(Data provided begins)

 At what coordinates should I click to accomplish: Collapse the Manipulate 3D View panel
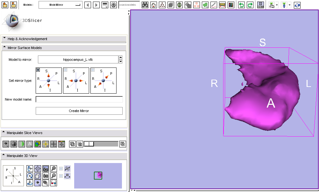(x=4, y=156)
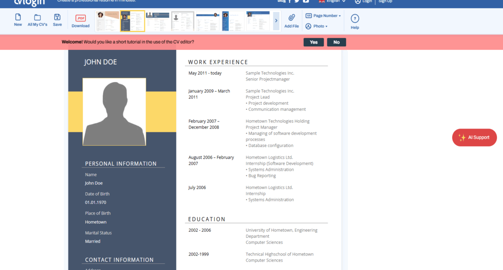Screen dimensions: 503x270
Task: Open the All My CV's panel
Action: coord(37,20)
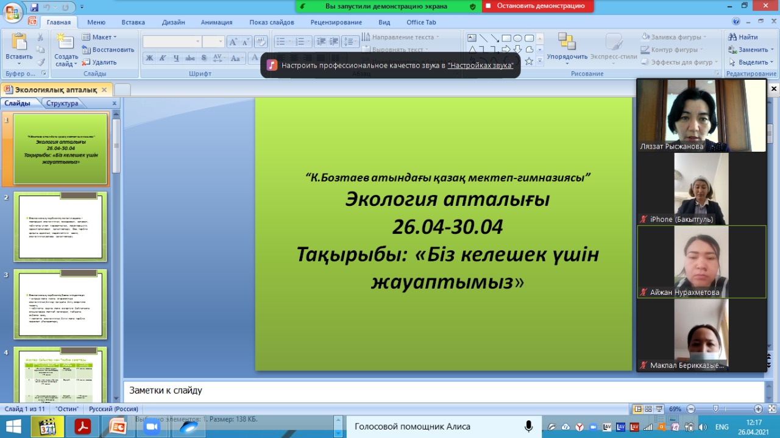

(Data provided ends)

## Exercise description
Retype every entry above exactly, leaving out the pictures.

## Completed exercise
 At what coordinates should I click to accomplish: Collapse the Manipulate 3D View panel
(x=4, y=156)
Screen dimensions: 503x270
Task: Open the All My CV's panel
Action: coord(37,20)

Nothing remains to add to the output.